**Work to do**
• A. According to the MEMFiS project summary, how many research institutes are involved in the project?
• B. In the MEMFiS project summary, reproduce the part that opens with the words containing "China´s coastal regions" and closes with "and economic value.", substituting "nutrient pollution" for "eutrophication".
• C. List every source of observations that the MEMFiS project summary names for data assimilation and ecosystem forecasting.

Marine Ecosystem Modeling and Forecasting System in the China Seas and Northwestern Pacific (MEMFiS)

Summary of the project

China´s coastal regions are under increasing pressure from both climate change and intensive human activity. The ecology of the coastal regions are particularly threatened by eutrophication, red tides and hypoxia events, etc. This raises the question of whether, and to what extent, ecological changes in coastal regions can be predicted, in order to preserve and retain their function and economic value.

Focusing on the ecology of the Bohai, Yellow, East and South China Seas, and the Northwestern Pacific, the MEMFis project aims to develop an integrated modelling and forecasting framework, using high-resolution physical-ecosystem models and data from multiple sources. By investigating ecosystem variability at different temporal and spatial scales, several key scientific questions will be tackled. Marine ecosystem variability will be addressed at the interface of different systems, parameterizations optimized for biogeochemical processes in different regions, data assimilation and ecosystem forecasting using multiple observations not only from moorings, buoys and ships, but also from bio-Argo, gliders and high-resolution satellite imagery.

More than 15 research institutes are involved in MEMFiS including the Second Institute of Oceanography, Tianjin University, the South China Sea Institute of Oceanology, and the National Marine Environmental Forecasting Center.

**Dataset extract**
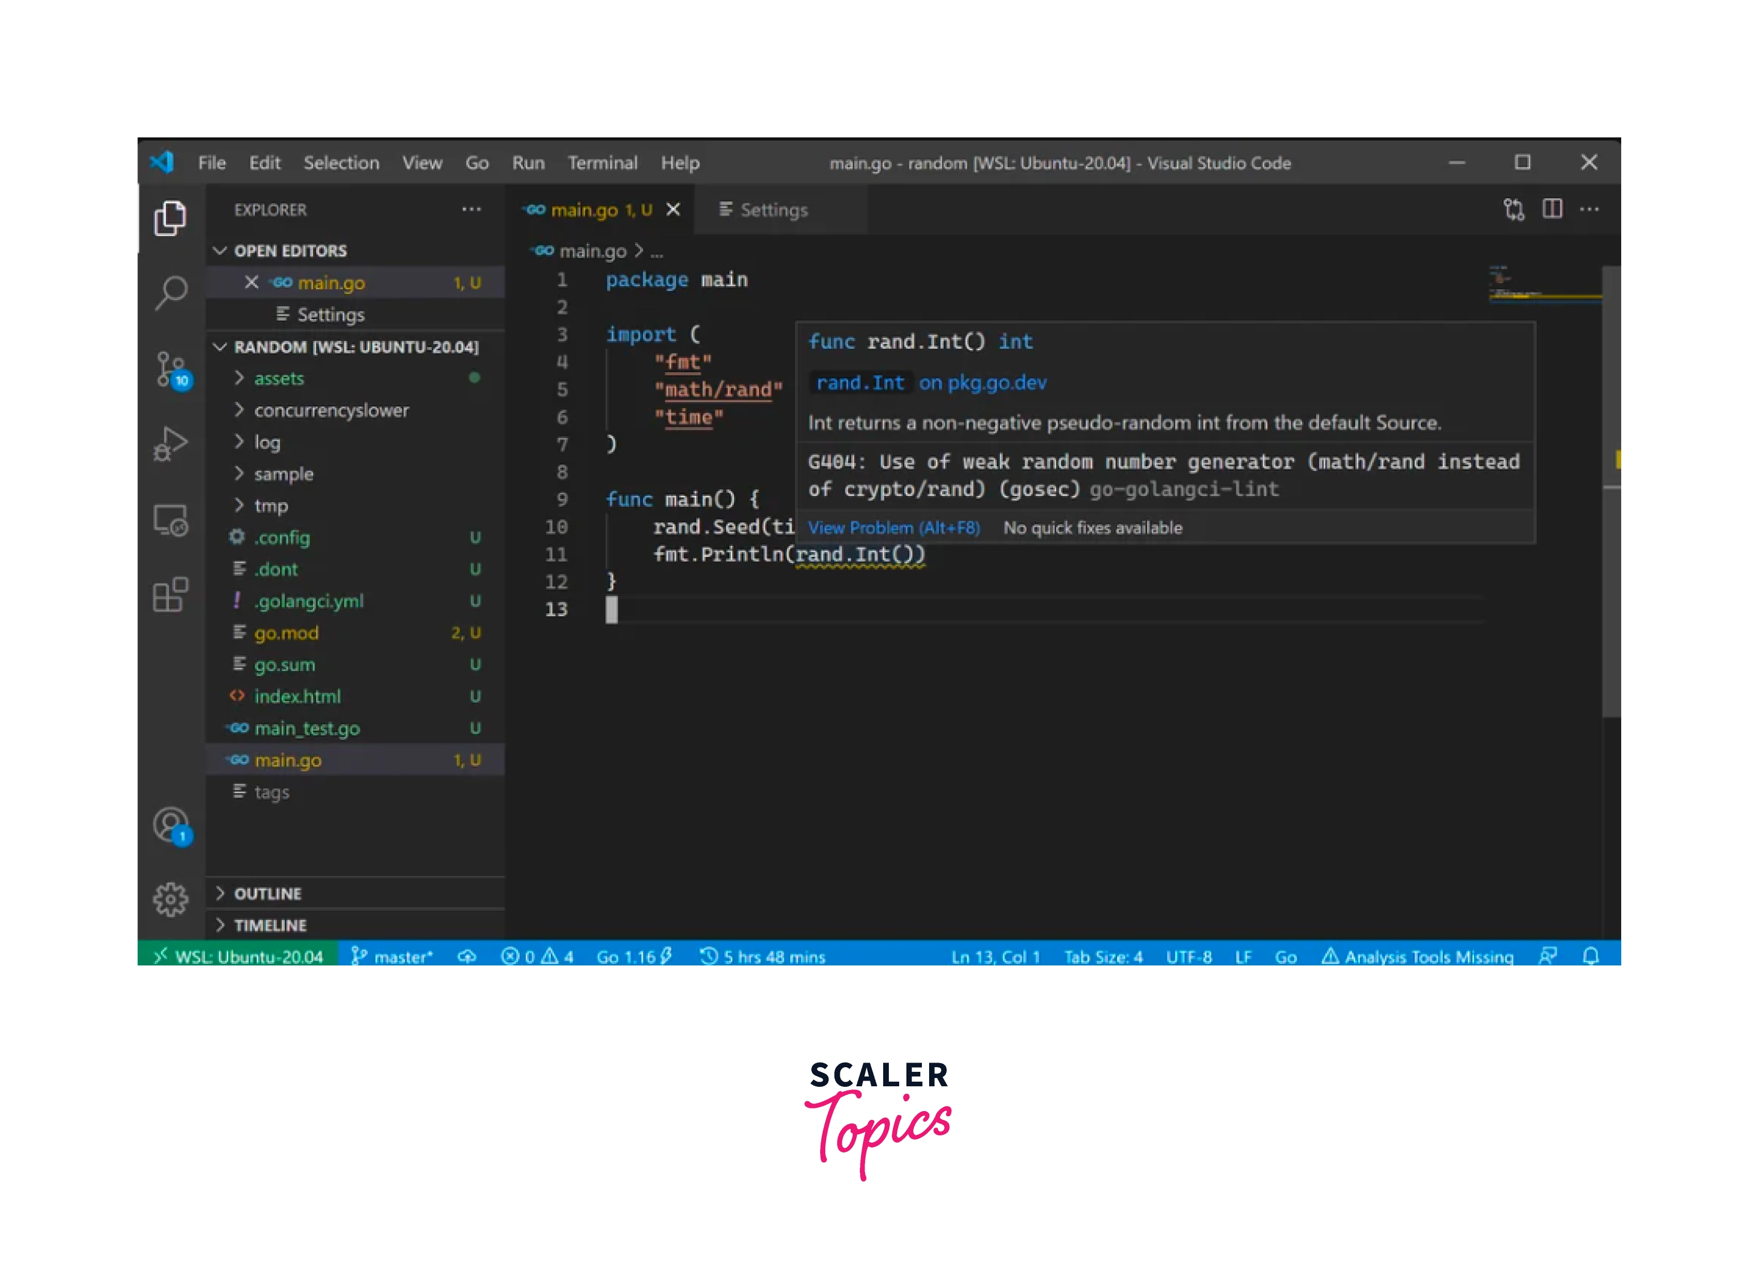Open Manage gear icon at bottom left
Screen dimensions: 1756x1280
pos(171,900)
---
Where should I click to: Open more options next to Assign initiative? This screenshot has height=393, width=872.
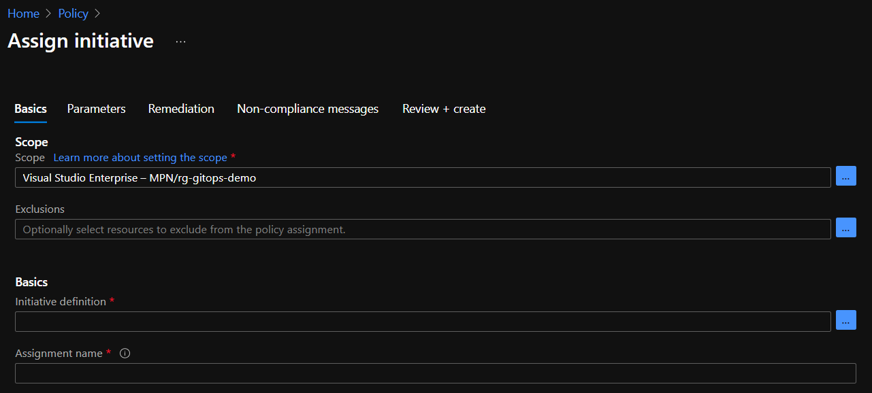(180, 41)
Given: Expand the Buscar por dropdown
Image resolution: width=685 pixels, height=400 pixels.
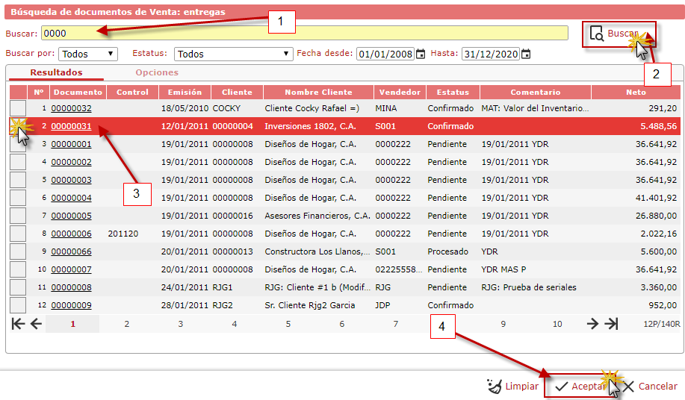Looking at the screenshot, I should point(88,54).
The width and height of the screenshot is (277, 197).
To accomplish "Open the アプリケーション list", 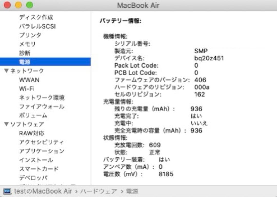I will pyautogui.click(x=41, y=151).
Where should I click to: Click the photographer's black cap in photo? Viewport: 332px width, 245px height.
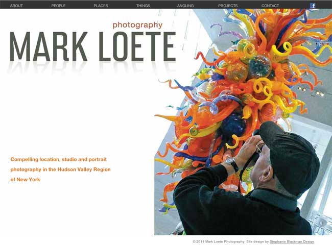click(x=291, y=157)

**Answer set**
• A. More than 15 research institutes are involved.

• B.
China´s coastal regions are under increasing pressure from both climate change and intensive human activity. The ecology of the coastal regions are particularly threatened by nutrient pollution, red tides and hypoxia events, etc. This raises the question of whether, and to what extent, ecological changes in coastal regions can be predicted, in order to preserve and retain their function and economic value.

• C.
- moorings
- buoys
- ships
- bio-Argo
- gliders
- high-resolution satellite imagery